Es una discusión tan vieja como el departamento de recursos humanos, y de las pocas de nuestra disciplina que saltan a la calle: ¿el dinero nos hace felices (en este caso, en el trabajo)? Que ingresos y felicidad van relacionados, eso no se le escapa a nadie. Saber cómo se relacionan es harina de otro costal.

Ha hecho falta que se junten varios popes de la investigación en psicología cognitiva y sociología, como si de un supergrupo de los setenta se tratara, para tratar de resolver la cuestión de una vez por todas. Y parecen haberlo conseguido a juzgar por el título de su artículo, “Ingresos y bienestar emocional: un conflicto resuelto” (pero en inglés, claro); aunque hacen un poquitín de clickbait, hay que decirlo…

Explicación rápida

Resumiendo mucho, este artículo publicado en 2023 consiste en poner frente a frente dos artículos anteriores con resultados contradictorios sobre la relación entre ingresos y felicidad para buscar “una interpretación coherente de ambos estudios” de la mano de los propios autores. Así que:

  • tenemos en un rincón a Matthew Killingsworth con un estudio que asegura que ingresos y felicidad van de la mano (a más dinero, más felicidad);
  • y en el otro rincón, Daniel Kahneman y Angus Deaton (ya podrán, abusones) dicen que sí, pero hasta que se estanca a un cierto nivel (60.000-90.000 dólares).
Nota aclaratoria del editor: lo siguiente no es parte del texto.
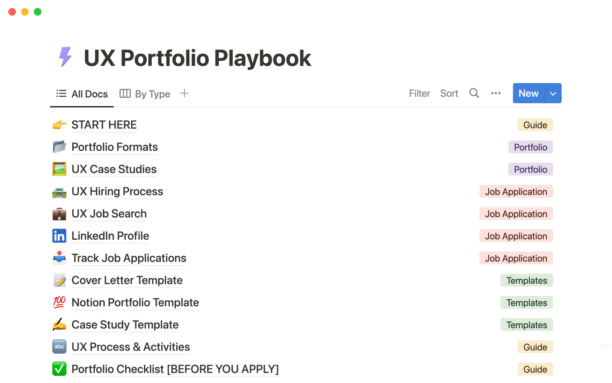Click the Guide tag on START HERE row

point(535,125)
Llegados a este punto, y con Barbara Mellers como árbitro, los autores comparan resultados, analizan datos, ajustan mediciones y reanalizan los resultados para buscar una conclusión en común, que sería:

  • sí, el estancamiento se produce (puntito para Kahneman y Deaton), pero solamente para el 20 % menos feliz de la muestra estadística;
  • por otro lado, ninguno había advertido que la felicidad de los que ya son más felices aumenta aún más cuando los ingresos son mayores.

Dicho de otra forma: las personas poco felices son un poquito más felices cuando reciben más de 100.000 dólares anuales, pero las personas muy felices son un muchito más felices cuando ingresan la misma cantidad de dinero.

Y ahora lo traemos a gestión de personas…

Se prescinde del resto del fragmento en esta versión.